Lab #18 - Logistic Regression

\(~\)

Lab

This lab covers logistic regression, or statistical models of the form: \[\log\big(\tfrac{Pr(y=1)}{1-Pr(y=1)}\big) = \beta_0 + \beta_1X_1 + \ldots + \beta_pX_p\]

Logistic regression is used when modeling a binary outcome, \(y\), using one or more explanatory variables.
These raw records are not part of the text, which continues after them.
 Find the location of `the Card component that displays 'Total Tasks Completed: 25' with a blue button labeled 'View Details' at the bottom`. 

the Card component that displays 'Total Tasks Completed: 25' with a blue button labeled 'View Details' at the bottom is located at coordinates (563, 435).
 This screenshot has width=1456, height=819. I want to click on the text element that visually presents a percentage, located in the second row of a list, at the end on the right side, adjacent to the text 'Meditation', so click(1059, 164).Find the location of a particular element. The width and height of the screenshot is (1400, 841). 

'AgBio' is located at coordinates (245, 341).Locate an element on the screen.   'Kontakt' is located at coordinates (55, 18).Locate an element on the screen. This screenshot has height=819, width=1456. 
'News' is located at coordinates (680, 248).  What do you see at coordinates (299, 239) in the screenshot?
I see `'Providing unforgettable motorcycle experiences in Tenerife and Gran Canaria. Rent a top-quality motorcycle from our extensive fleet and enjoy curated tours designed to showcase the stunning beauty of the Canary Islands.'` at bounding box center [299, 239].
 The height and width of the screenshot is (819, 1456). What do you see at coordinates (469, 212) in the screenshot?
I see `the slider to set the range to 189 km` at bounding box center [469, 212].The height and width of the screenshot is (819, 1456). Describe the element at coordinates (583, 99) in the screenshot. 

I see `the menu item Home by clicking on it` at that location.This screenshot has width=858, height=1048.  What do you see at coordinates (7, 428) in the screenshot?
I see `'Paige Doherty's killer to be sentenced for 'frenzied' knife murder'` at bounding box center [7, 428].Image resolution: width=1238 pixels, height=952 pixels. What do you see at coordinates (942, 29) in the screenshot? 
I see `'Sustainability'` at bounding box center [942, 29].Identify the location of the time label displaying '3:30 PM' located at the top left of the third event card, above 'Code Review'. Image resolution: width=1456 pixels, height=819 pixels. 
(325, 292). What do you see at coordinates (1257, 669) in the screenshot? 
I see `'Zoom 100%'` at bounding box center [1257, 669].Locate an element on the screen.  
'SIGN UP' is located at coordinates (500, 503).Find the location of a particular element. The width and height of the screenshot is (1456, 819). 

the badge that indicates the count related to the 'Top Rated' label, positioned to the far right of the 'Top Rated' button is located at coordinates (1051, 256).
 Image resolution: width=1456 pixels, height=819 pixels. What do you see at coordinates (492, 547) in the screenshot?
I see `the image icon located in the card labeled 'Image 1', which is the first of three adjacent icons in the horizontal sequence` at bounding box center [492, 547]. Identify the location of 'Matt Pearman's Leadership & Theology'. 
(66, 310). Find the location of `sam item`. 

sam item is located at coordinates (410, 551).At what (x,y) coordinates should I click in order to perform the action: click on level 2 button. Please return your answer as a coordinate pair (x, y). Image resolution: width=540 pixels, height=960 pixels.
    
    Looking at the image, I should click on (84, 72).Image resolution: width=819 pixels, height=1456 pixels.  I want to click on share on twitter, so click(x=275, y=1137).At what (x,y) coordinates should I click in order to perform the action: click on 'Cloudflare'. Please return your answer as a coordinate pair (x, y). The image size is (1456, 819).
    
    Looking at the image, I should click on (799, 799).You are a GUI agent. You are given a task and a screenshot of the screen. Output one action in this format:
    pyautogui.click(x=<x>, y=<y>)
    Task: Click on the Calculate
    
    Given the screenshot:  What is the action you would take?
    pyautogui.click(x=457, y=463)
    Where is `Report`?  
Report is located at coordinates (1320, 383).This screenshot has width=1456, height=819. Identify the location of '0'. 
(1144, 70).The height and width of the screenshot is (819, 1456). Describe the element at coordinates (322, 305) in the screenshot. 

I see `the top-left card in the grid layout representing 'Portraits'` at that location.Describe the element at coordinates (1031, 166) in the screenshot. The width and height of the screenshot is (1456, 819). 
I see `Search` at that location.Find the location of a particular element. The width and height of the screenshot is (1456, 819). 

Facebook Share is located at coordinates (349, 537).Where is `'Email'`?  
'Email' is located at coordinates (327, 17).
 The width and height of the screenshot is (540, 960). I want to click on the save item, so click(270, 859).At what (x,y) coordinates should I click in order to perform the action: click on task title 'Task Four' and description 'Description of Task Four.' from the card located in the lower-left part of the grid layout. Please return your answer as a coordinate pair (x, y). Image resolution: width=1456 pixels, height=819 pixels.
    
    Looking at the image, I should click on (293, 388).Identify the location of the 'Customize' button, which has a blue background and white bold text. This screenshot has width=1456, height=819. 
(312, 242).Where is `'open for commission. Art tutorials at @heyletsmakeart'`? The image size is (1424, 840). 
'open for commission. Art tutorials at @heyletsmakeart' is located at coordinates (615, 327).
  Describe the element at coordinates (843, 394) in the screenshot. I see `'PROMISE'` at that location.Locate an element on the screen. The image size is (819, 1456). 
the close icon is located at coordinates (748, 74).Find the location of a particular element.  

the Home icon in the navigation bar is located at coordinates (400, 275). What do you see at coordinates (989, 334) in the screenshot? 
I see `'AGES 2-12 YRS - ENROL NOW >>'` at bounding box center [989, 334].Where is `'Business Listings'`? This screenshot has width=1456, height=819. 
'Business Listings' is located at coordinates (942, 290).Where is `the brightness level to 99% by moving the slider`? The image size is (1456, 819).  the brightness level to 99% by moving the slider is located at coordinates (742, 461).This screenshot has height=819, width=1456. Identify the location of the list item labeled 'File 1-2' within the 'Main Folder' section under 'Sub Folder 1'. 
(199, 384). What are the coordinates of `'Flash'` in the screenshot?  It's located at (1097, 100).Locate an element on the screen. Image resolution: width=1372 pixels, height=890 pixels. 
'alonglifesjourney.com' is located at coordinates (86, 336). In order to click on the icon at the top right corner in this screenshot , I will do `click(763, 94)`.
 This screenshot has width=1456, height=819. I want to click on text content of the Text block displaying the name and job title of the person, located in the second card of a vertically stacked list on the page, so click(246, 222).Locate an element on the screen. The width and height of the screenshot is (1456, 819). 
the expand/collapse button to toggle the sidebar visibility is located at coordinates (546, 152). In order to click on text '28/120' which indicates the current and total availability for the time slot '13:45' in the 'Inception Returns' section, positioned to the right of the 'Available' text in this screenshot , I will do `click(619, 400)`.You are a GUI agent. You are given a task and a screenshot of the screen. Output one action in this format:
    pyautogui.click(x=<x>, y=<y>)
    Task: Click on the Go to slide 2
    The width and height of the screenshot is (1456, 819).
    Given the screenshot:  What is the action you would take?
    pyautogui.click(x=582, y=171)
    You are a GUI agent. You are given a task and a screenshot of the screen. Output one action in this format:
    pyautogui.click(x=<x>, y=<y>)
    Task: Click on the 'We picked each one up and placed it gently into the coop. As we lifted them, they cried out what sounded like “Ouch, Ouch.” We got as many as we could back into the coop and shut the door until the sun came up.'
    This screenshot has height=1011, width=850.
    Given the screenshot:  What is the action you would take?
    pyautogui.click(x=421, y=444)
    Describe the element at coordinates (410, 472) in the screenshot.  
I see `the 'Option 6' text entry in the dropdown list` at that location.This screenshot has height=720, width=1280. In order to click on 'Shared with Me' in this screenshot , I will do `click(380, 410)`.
In this lab’s examples we’ll look at the NBA shots data set from our previous lecture.

## Libraries and data
library(ggplot2)
library(dplyr)

## Load Data, remove low quality points, and add a couple new variables
shots = read.csv("https://remiller1450.github.io/data/shot_logs.csv") %>%
  filter(TOUCH_TIME > 0) %>%
  mutate(OUTCOME = ifelse(SHOT_RESULT == "made", 1, 0),
         CAT_DRIBBLES = cut(DRIBBLES, breaks = c(-Inf, 0, 1, Inf), 
                            labels = c("zero", "one", "two or more")))

The variables of interest in this data set are:

OUTCOME - the primary outcome in models: 1 if a shot is made, 0 otherwise
SHOT_DIST - distance from the basket when the shot was attempted
CLOSE_DEF_DIST - distance from the closest defender when the shot was attempted
TOUCH_TIME - how long the player had control of the ball prior to the shot
CAT_DRIBBLES - whether the player made “zero”, “one”, or “two or more” dribbles before attempting the shot
PERIOD - the period of the game during which the shot was attempted (1 = first quarter, 2 = second quarter, …, 5 = first overtime, …)

\(~\)

Fitting Models using `glm()`

Logistic regression models are fit using glm() function with the argument family = "binomial". The other syntax used to fit the model mirrors what we’ve done for linear regression models in lm(). That is, we still provide a formula representation of the variables involved in our model. The code below fits a logistic regression model predicting OUTCOME using SHOT_DIST:

mod1 = glm(OUTCOME ~ SHOT_DIST, data = shots, family = "binomial")

You should recognize that this is the fitted version of the theoretical model:

\[\log\bigg(\frac{Pr(\text{Outcome = 1})}{1-Pr(\text{Outcome = 1})}\bigg) = \beta_0 + \beta_1 \cdot \text{Shot Distance}\] We can access the estimated coefficients, \(\hat{\beta}_0\) and \(\hat{\beta_1}\), using the coef() function:

coef(mod1)

## (Intercept)   SHOT_DIST 
##  0.41475994 -0.04478712

Interpreting each:

The estimated intercept, \(\hat{\beta}_0 = 0.4\), tells us the expected log-odds of a shot being made when it is attempted from a distance of zero feet is 0.4
- We should always apply the inverse transformation when interpreting, so \(exp(0.4) = 1.49\) suggests the expected odds of a being made from zero feet are 1.49
- We could use an implied probability calculator to determine this is an implied probability of 67.11%
The estimated coefficient, \(\hat{\beta}_1 = -0.044\), tells us the expected log-odds of a shot being made decrease by 0.044 for every 1 foot increase in distance from the basket
- Again, we should always apply the inverse transformation when interpreting, so \(exp(-0.044) = 0.957\) suggests the expected odds of a shot being made change by a multiplicative factor of 0.957, a 4.3% decrease, for each additional foot from the basket

Question #1: In this question you’ll fit models involving various combinations of the predictors TOUCH_TIME and CAT_DRIBBLES and interpret the coefficients in these models.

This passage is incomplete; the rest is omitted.